──────── Dataset content ────────

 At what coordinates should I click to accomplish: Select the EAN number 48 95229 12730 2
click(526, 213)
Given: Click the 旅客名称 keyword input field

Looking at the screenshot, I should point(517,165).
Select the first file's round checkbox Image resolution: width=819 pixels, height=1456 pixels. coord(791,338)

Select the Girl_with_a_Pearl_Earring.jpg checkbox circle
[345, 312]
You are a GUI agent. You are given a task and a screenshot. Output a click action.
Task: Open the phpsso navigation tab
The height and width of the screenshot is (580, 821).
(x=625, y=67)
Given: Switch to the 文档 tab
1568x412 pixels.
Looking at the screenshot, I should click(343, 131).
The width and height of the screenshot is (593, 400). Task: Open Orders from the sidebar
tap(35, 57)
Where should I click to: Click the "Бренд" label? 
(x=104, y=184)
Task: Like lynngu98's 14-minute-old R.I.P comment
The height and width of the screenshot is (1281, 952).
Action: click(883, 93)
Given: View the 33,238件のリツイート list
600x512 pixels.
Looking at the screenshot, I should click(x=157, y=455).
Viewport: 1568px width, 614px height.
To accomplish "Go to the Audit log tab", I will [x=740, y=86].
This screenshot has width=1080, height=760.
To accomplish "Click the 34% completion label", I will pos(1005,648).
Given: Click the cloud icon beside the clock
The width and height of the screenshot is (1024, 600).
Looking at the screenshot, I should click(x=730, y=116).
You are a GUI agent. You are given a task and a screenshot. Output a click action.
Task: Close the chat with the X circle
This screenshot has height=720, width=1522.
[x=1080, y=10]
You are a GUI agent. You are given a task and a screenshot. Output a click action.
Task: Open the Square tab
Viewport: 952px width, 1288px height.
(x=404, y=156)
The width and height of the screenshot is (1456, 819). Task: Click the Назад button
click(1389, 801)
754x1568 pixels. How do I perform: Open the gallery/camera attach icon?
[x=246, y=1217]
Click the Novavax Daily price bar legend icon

────────

• [Written task]
Print every line of the data above verbatim, with no changes of any kind.

• [Task response]
 At what coordinates should I click to accomplish: Select the EAN number 48 95229 12730 2
click(526, 213)
Given: Click the 旅客名称 keyword input field

Looking at the screenshot, I should point(517,165).
Select the first file's round checkbox Image resolution: width=819 pixels, height=1456 pixels. coord(791,338)

Select the Girl_with_a_Pearl_Earring.jpg checkbox circle
[345, 312]
You are a GUI agent. You are given a task and a screenshot. Output a click action.
Task: Open the phpsso navigation tab
The height and width of the screenshot is (580, 821).
(x=625, y=67)
Given: Switch to the 文档 tab
1568x412 pixels.
Looking at the screenshot, I should click(343, 131).
The width and height of the screenshot is (593, 400). Task: Open Orders from the sidebar
tap(35, 57)
Where should I click to: Click the "Бренд" label? 
(x=104, y=184)
Task: Like lynngu98's 14-minute-old R.I.P comment
The height and width of the screenshot is (1281, 952).
Action: click(883, 93)
Given: View the 33,238件のリツイート list
600x512 pixels.
Looking at the screenshot, I should click(x=157, y=455).
Viewport: 1568px width, 614px height.
To accomplish "Go to the Audit log tab", I will [x=740, y=86].
This screenshot has width=1080, height=760.
To accomplish "Click the 34% completion label", I will pos(1005,648).
Given: Click the cloud icon beside the clock
The width and height of the screenshot is (1024, 600).
Looking at the screenshot, I should click(x=730, y=116).
You are a GUI agent. You are given a task and a screenshot. Output a click action.
Task: Close the chat with the X circle
This screenshot has height=720, width=1522.
[x=1080, y=10]
You are a GUI agent. You are given a task and a screenshot. Output a click action.
Task: Open the Square tab
Viewport: 952px width, 1288px height.
(x=404, y=156)
The width and height of the screenshot is (1456, 819). Task: Click the Назад button
click(1389, 801)
754x1568 pixels. How do I perform: Open the gallery/camera attach icon?
[x=246, y=1217]
Click the Novavax Daily price bar legend icon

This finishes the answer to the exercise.